The older I get, the more babies there are around me. And the more babies there are around me, the more I realize that they are part of my extended family, regardless of whether or not there’s a blood relation. I may not have babies myself, but I have a community of relations, friends, children, collaborators and even pets, and we all, quite, generously, take care of each other.
I’ve previously written about asking women why they don’t have kids, but I’d like to make a further suggestion in the same vein. A suggestion inspired by my belief that can become more compassionate people by simply being more careful with the words we use.
Rather than talking about “having kids”, let’s talk about “having a family” instead.
If only because it allows you to answer in such a wonderful variety of ways, and without having to refer back to your ovaries (or lack thereof).
This is where the word geek in me breaks out.
First, “family” is a far more inclusive term. Yes, if you look up “family” in the dictionary, it does strictly refer to bloodlines. However, in recent years, common use of the word has become more fluid to reflect the different kinds of relationships that comprise our current reality.
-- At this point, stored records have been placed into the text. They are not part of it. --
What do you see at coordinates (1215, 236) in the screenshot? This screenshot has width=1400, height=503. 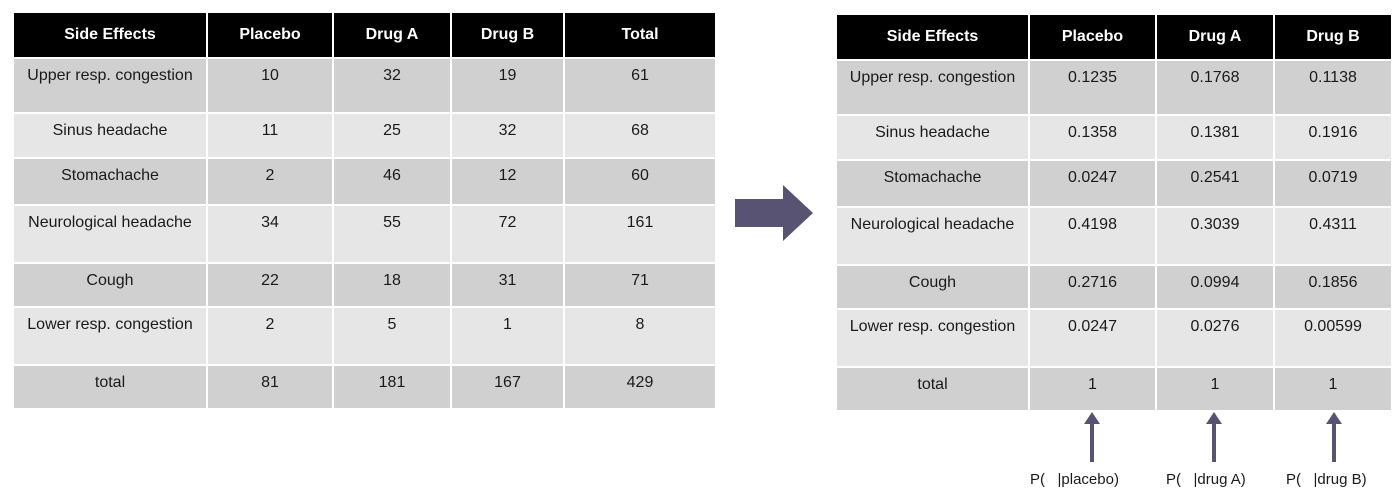 I see `cell-drug-a: 0.3039` at bounding box center [1215, 236]. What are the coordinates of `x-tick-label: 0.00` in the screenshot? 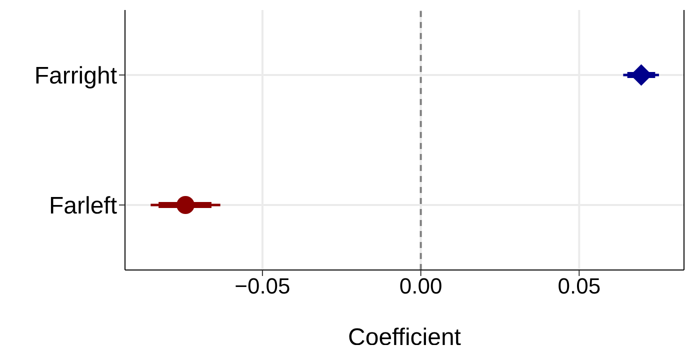 It's located at (420, 286).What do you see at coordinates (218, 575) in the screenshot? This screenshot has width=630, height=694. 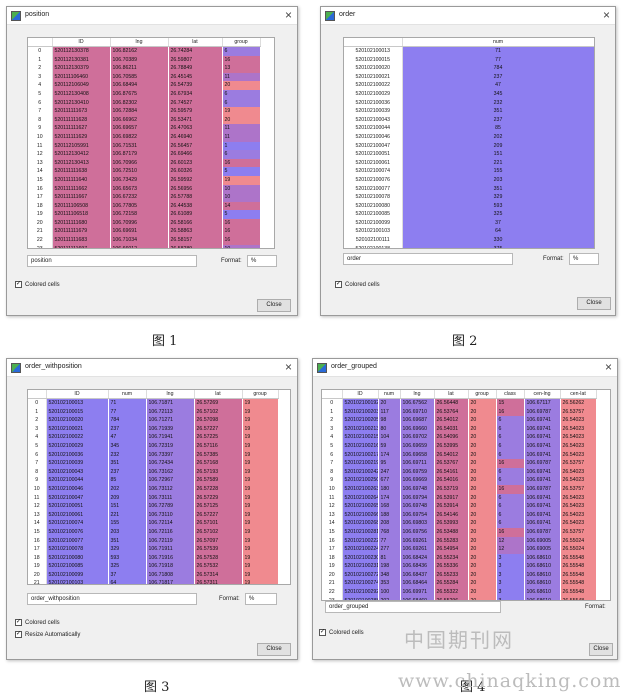 I see `table-cell: 26.57314` at bounding box center [218, 575].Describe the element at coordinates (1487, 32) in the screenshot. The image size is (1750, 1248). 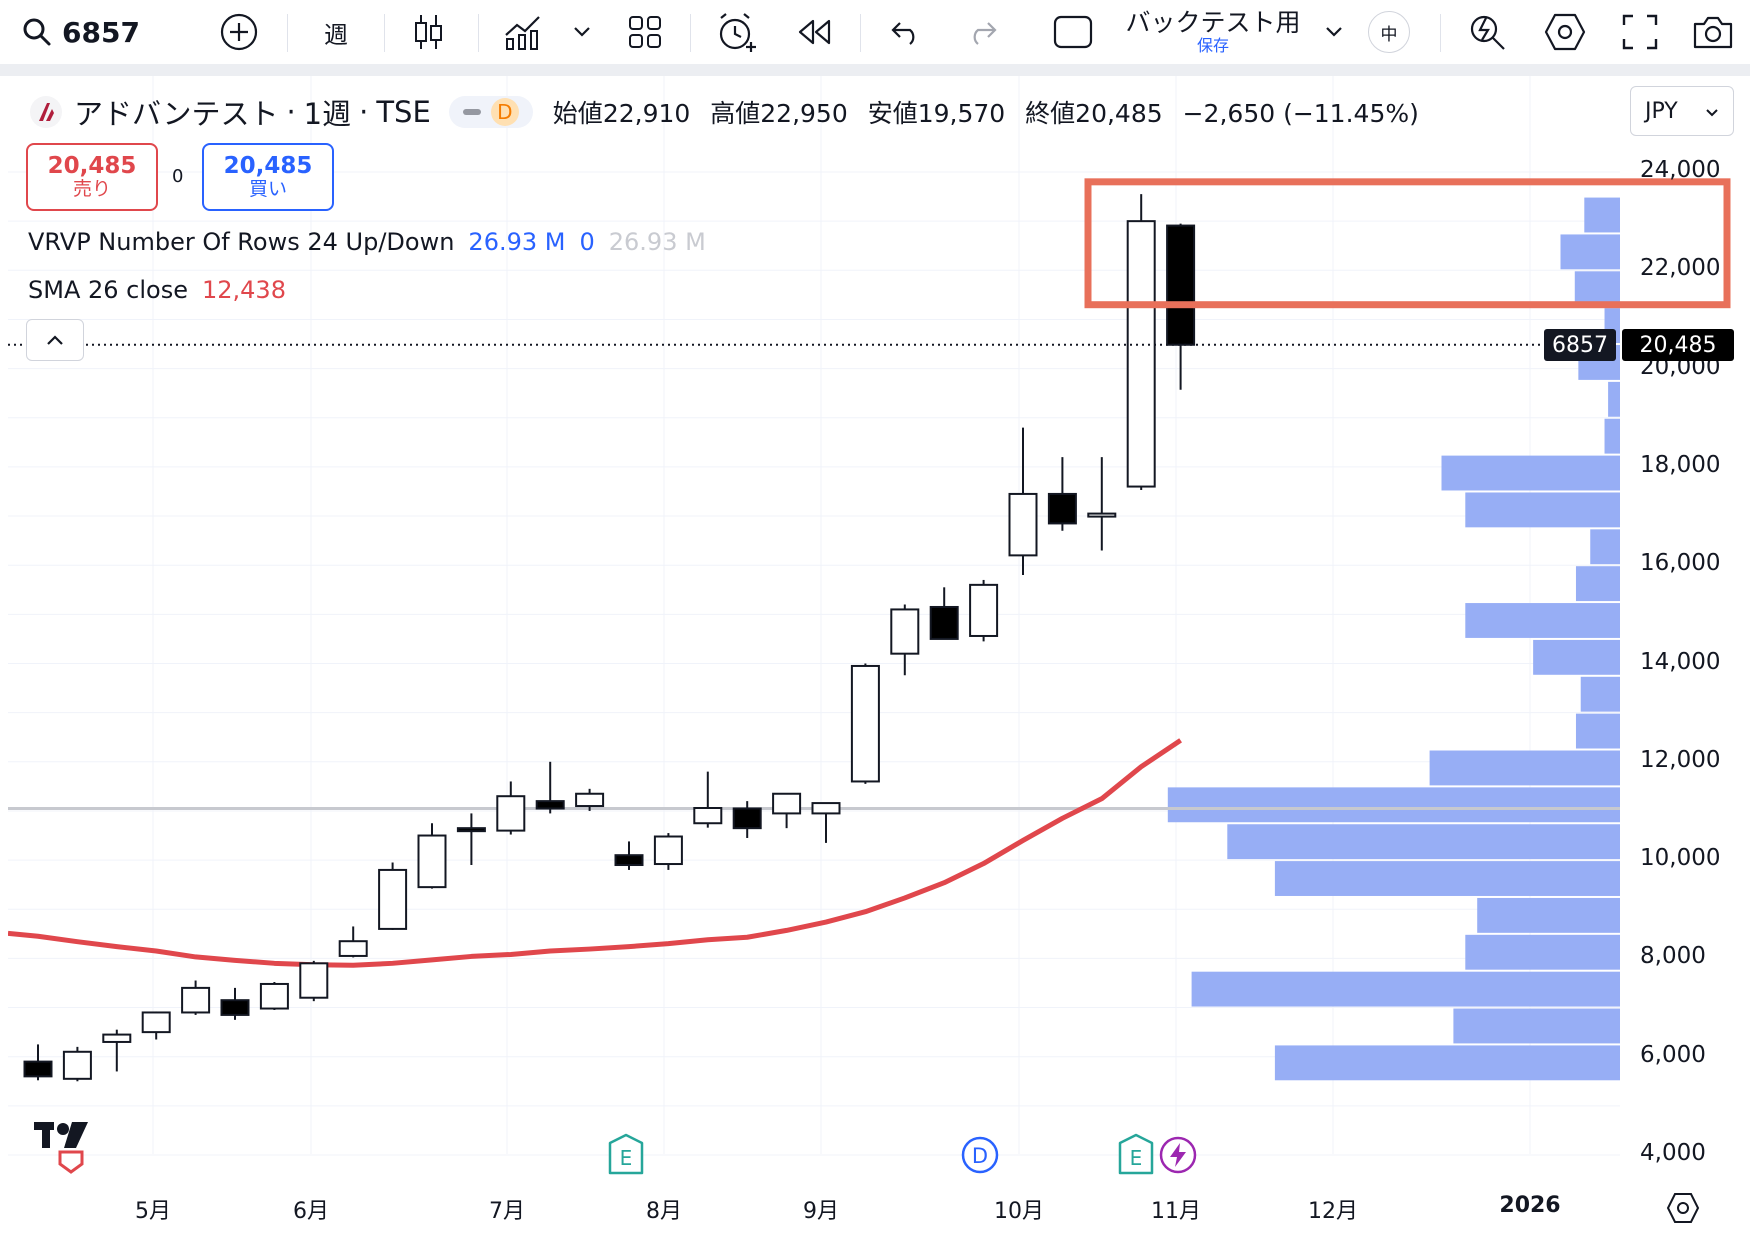
I see `quick-search-button` at that location.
“Family” now extends well beyond siblings, cousins and grandchildren, but “having kids” still focuses on the biological imperative. More specifically, it refers to the physical act of making another life. Otherwise, we talk about “adopting” or “fostering” a child. The language clearly describes how children come into your life.
By talking about “having a family”, we avoid making some women feel less than because they couldn’t/didn’t/didn’t want to have biological children.
We also validate valuable relationships that childless women have with their nieces and nephews, the children of friends and yes, even pets. All relationships, regardless of blood relation, have the ability to nourish the world, so why put the focus on biological ties?
The switch in wording also bypasses the necessity of explaining how a child came into your life. Should it really matter whether you gave birth to your son or he was adopted? The process of raising, loving and nurturing a child is the same, so why make a distinction?
Finally, a different wording allows you to answer the question according to your own meaning of family – and not be constrained to the narrow frame of discussion that another person defines.
They say that the words you choose empower you. This one little change could also help you empower others.